• AVAILABLE DATA:

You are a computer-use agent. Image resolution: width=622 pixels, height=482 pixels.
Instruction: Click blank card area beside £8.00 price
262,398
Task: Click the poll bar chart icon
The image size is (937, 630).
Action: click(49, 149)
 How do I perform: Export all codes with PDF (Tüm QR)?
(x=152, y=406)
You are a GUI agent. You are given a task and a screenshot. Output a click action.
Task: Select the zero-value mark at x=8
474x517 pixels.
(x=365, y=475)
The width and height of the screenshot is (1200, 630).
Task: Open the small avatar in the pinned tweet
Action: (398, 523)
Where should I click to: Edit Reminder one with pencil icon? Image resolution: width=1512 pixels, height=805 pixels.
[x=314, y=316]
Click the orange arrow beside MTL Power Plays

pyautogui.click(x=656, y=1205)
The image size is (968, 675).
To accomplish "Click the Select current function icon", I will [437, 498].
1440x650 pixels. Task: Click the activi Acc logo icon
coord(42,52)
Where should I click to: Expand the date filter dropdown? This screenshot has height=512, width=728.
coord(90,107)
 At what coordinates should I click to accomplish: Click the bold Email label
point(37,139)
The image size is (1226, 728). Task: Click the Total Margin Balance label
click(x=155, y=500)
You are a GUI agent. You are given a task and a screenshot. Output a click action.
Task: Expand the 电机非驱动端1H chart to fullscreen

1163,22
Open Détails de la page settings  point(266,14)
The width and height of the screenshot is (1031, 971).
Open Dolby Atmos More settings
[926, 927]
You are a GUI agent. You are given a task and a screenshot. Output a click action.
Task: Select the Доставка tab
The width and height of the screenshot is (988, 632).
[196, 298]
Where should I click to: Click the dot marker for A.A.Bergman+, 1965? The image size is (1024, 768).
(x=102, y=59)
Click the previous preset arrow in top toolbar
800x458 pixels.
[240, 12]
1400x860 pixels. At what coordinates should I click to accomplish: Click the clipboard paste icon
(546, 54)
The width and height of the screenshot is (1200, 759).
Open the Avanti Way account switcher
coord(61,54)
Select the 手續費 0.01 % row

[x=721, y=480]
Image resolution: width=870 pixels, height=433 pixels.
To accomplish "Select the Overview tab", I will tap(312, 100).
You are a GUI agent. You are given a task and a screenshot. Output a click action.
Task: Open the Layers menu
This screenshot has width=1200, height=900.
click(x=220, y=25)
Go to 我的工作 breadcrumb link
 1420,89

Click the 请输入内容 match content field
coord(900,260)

• ASSIGNMENT: Copy exactly, and only, the lines from the one containing "This screenshot has width=1200, height=900." through the last line of the listing.

• WRITTEN RESPONSE:
This screenshot has width=1200, height=900.
click(x=220, y=25)
Go to 我的工作 breadcrumb link
 1420,89

Click the 请输入内容 match content field
coord(900,260)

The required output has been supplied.